Como reflexão complementar, pode-se destacar o assunto referente à negação da
filosofia chinesa, que se distanciou completamente do que foi proposto por Leibniz quanto à
busca da compreensão e conciliação das diferenças chinesas, questão muito debatida na
querela dos ritos. A partir dos argumentos de Leibniz é possível afirmar que a sua concepção
científica sobre a civilização chinesa estava sempre aberta para o diálogo filosófico, na
tentativa de formular novas teorias, ou seja, ideias distantes da perspectiva dos missionários.
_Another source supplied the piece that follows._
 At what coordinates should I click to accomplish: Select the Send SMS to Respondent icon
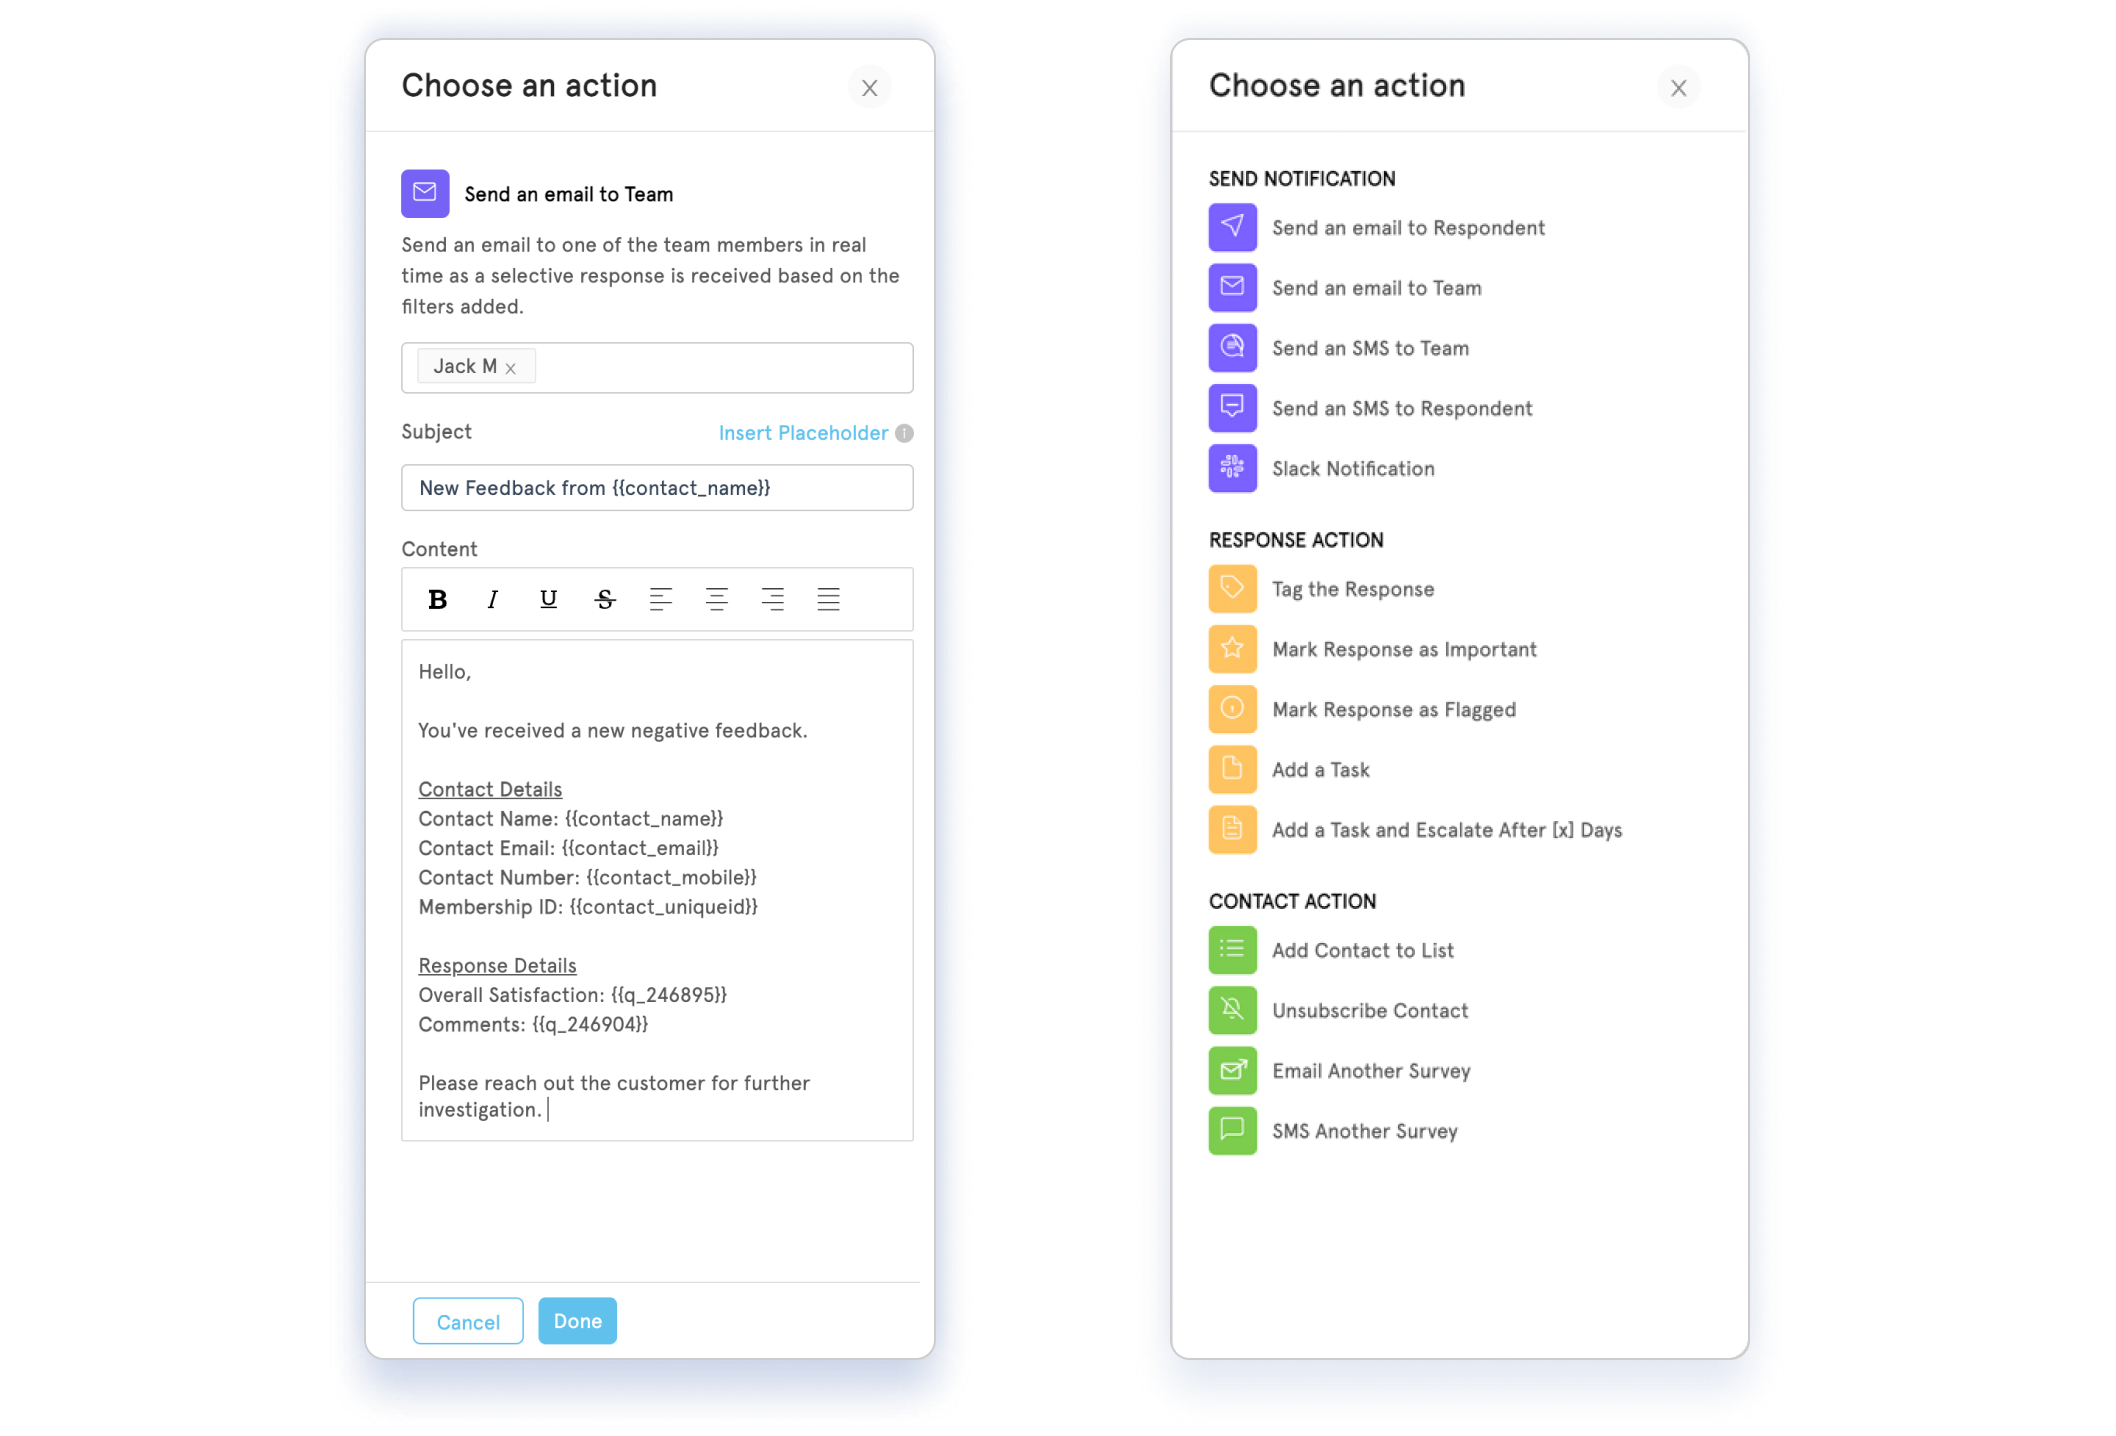tap(1233, 407)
Fato que, se considerado, teria esclarecido muitos erros de interpretação que seguiram
influenciando a sinologia ocidental, ao atuar diretamente no objeto de teorização dos
fenômenos, a filosofia.
Este resumo panorâmico das bases que participaram da fundação da sinologia
ocidental parece importante para definir com mais exatidão os rumos dos estudos atuais sobre
a China, caso o assunto constitua uma área científica. Vale ressaltar que Needham, Granet,
Anne Cheng, Chemla e tantos outros sinólogos modernos perseguem um método interessante
de estudo sobre a China, que consiste no apoio da multidisciplinaridade, com o objetivo de
buscar compreender os diversos aspectos dessa civilização, ou, do pensamento chinês.
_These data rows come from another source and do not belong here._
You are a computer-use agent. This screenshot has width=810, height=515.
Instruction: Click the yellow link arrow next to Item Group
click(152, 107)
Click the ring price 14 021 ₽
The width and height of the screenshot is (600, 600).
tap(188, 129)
Todavia, é preciso esclarecer as lacunas históricas que ainda permanecem na constituição da
sinologia, como o que pode ser definido como filosofia chinesa ou não, ou ainda comparar a
filosofia chinesa antiga com a dos filósofos ocidentais, ou até analisar se os chineses (assim
como fez Wang Li em sua pesquisa) consideram a filosofia ocidental, e se ao fazê-lo buscam
traços semelhantes aos de seus antigos letrados. Resumindo, será que sabemos o bastante
sobre a filosofia chinesa para fazermos o mesmo, sem priorizar somente a concepção
ocidental de mundo?
Suponho que, a partir do modelo multidisciplinar de sinologia adotado no
Ocidente, muitas questões poderão ser solucionadas, especialmente se houver a participação
de estudiosos chineses em um intercâmbio científico e acadêmico. Por outro lado, o modelo
de sinologia chinesa construído por Wang Li (1981) parece limitado em seu recorte, ainda que
possa atender à necessidade de definição da área como ciência. É importante registrar que o
estudo dos clássicos chineses segue sendo uma tradição na China, na qual a maioria das obras
antigas encontradas em chinês moderno contam com explicações detalhadas do significado de
termos em suas respectivas épocas. Na China, existem escolas especializadas nos estudos dos
clássicos, que produzem material para diversos níveis de falantes do chinês, evidenciando a
proposta de preservação do material herdado dos antigos e a propagação da cultura tradicional,
242

além de gradativamente traduzidos a outros idiomas, passando assim a ser compreendidos por
estudiosos do mundo todo. Esta pesquisa tencionou evidenciar que o intercâmbio entre a
China e outros países faz-se essencial no sentido de um desenvolvimento do modelo de
sinologia existente no Ocidente, além de favorecer a compreensão da sinologia chinesa.